Text excerpt:
I am experimenting with using notmuch remotely over ssh (as in the
NEWS file; i.e. with a script containing ssh user@host notmuch "$@")
This is mostly excellent but it seems to get confused by some queries.
For example those containing brackets or just consisting of *. I think
this is a problem with ssh spawning a shell on the remote machine
which doesn't like the brackets or *.

Explicitly to reproduce the problem start notmuch with a remote
database using a script as above;
type * in the search box;
and emacs shows:
End of search results. (process returned 1)

If you search for "*" you get the expected results.

Mark

^ permalink raw reply	[flat|nested] 4+ messages in thread

* Re: Bug in remote use of notmuch
  2010-11-10 19:34 Bug in remote use of notmuch Mark Walters
@ 2010-11-18 21:08 ` Michal Sojka
  2010-11-19  1:30   ` Austin Clements
  0 siblings, 1 reply; 4+ messages in thread
From: Michal Sojka @ 2010-11-18 21:08 UTC (permalink / raw)
  To: Mark Walters, notmuch

On Wed, 10 Nov 2010, Mark Walters wrote:
> I am experimenting with using notmuch remotely over ssh (as in the
> NEWS file; i.e. with a script containing ssh user@host notmuch "$@")
> This is mostly excellent but it seems to get confused by some queries.
> For example those containing brackets or just consisting of *. I think
> this is a problem with ssh spawning a shell on the remote machine
> which doesn't like the brackets or *.
> 
> Explicitly to reproduce the problem start notmuch with a remote
> database using a script as above;
> type * in the search box;
> and emacs shows:
> End of search results. (process returned 1)

Hi Mark,

you are right, that there are problems with the queries containing shell
meta characters. AFAIK the probelm is not caused by the remote shell, as
 notmuch is there invoked directly by ssh, but by the shell invoking the
ssh. I do not know precisely why, but the following script seems to work
correctly even for the queries containing shell meta characters. It uses
bash's printf extension to print shell-quoted version of a string.

  #!/bin/bash
  printf -v args "%q " "$@"

Collected material:
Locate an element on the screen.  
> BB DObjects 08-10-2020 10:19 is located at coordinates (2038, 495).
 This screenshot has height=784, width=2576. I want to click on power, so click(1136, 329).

Exercises:
1. Answer these questions about the notmuch mailing list thread, one line each:
(a) What does emacs show after * is typed in the search box with a remote database?
(b) According to the reply, what invokes notmuch directly on the remote machine?
(c) What does the bash feature used in the reply's script print?
2. Shorten the paragraph beginning "I am experimenting with using notmuch remotely over ssh" from the notmuch mailing list thread, and keep its main facts.
3. List every person named by full name in the notmuch mailing list thread.

Outputs in order:
1.
(a) End of search results. (process returned 1)
(b) ssh
(c) A shell-quoted version of a string

2. The writer is trying notmuch remotely over ssh with a script containing ssh user@host notmuch "$@", as described in the NEWS file. This mostly works well, but some queries confuse it, such as those with brackets or consisting only of *. The writer suspects that the shell ssh spawns on the remote machine mishandles these characters.

3.
Mark Walters
Michal Sojka
Austin Clements